Dataset entries

+--

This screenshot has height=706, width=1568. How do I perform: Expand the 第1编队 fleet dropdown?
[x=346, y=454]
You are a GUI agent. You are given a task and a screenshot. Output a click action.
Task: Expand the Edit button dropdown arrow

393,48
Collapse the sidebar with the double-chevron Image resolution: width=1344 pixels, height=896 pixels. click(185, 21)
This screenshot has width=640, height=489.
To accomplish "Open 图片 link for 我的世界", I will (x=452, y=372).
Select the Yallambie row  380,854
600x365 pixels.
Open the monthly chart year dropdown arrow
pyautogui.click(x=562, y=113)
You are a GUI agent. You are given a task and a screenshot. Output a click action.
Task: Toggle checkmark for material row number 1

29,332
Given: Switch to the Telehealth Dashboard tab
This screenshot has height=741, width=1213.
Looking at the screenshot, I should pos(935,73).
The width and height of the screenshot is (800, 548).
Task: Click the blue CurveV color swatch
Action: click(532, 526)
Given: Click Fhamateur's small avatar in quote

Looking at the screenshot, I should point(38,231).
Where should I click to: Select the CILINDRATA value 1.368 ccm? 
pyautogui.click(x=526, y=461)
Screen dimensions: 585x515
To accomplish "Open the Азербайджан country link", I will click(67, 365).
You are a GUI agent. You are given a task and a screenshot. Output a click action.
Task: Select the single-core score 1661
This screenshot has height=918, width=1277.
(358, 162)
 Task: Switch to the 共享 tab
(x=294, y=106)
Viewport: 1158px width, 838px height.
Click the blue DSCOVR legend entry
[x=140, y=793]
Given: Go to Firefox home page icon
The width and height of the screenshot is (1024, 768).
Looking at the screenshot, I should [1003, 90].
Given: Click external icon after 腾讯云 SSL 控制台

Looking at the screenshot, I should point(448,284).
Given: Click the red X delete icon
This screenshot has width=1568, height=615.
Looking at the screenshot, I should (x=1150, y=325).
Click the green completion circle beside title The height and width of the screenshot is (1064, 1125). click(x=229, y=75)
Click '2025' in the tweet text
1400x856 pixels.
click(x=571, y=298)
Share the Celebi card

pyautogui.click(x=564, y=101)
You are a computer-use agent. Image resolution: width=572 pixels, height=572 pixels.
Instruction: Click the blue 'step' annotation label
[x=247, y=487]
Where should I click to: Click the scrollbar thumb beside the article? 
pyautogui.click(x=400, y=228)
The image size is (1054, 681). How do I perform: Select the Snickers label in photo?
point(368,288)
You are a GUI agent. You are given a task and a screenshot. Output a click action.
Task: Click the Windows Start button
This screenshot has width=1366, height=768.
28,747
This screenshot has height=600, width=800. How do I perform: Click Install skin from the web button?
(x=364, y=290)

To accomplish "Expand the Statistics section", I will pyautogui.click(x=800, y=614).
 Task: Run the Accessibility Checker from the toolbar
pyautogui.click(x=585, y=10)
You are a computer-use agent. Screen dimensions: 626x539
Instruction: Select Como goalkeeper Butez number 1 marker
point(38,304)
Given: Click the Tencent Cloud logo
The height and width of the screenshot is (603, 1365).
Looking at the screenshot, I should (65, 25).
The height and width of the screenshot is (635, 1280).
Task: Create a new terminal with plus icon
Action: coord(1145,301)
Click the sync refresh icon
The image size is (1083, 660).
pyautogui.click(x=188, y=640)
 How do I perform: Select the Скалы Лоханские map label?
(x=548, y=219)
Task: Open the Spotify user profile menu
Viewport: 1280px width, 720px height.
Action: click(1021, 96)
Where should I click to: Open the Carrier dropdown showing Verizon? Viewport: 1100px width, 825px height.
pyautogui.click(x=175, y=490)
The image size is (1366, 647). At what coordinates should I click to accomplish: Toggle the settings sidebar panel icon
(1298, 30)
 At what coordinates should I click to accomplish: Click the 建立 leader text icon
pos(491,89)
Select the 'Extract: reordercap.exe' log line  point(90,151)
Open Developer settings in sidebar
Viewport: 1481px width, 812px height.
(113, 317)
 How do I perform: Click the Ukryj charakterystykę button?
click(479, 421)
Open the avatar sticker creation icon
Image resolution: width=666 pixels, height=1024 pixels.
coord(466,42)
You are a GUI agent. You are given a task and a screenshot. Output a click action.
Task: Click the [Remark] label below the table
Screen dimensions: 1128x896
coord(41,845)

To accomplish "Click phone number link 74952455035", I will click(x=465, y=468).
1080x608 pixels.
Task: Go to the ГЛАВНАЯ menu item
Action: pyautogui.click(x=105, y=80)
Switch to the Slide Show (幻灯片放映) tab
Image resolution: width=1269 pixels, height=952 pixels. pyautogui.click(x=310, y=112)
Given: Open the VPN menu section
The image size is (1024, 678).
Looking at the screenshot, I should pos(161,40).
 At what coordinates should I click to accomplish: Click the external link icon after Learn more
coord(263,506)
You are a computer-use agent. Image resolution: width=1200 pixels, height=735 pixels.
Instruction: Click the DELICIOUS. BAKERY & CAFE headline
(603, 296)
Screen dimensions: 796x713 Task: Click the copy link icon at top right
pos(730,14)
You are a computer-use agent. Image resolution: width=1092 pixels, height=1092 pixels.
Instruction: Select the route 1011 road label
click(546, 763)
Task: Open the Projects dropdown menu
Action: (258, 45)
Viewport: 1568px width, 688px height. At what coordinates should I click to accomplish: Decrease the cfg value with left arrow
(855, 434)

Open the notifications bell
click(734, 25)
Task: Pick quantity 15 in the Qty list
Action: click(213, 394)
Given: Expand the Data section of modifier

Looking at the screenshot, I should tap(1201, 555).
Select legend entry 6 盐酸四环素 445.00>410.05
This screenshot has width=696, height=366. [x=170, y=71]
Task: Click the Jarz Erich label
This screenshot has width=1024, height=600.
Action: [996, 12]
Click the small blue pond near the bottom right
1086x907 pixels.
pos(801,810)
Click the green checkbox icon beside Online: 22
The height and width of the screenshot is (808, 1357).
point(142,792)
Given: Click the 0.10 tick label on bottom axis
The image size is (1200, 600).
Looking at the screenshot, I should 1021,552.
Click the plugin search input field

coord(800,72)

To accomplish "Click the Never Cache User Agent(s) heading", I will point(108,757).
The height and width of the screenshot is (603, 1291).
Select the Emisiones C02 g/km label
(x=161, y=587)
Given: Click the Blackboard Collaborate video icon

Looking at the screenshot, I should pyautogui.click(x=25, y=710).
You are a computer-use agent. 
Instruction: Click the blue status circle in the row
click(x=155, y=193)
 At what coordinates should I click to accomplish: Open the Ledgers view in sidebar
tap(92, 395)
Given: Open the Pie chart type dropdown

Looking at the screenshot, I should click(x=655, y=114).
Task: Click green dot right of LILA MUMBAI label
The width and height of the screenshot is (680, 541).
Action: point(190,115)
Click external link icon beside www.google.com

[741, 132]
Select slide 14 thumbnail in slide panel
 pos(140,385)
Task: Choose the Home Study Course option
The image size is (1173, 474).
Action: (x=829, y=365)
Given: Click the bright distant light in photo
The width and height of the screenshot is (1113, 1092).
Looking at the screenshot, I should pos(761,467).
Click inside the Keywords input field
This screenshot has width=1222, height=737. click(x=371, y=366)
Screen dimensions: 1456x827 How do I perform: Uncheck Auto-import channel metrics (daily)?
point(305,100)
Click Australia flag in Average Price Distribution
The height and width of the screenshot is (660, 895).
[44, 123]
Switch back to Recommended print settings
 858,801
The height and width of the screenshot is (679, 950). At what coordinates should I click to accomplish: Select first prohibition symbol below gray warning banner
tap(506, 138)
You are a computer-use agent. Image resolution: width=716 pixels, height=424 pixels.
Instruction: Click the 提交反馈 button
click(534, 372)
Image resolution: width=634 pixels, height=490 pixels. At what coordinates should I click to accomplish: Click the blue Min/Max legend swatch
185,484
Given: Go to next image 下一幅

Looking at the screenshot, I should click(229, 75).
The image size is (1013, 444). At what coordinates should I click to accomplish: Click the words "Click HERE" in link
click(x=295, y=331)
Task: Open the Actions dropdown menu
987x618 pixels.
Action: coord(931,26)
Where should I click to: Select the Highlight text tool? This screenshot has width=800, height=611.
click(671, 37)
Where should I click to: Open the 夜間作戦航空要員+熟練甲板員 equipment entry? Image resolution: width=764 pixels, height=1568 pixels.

+--

Problem statement – Only lines that include "bottom" belong in the answer; return them from the entries above.

Expected answer –
Click the small blue pond near the bottom right
Given: Click the 0.10 tick label on bottom axis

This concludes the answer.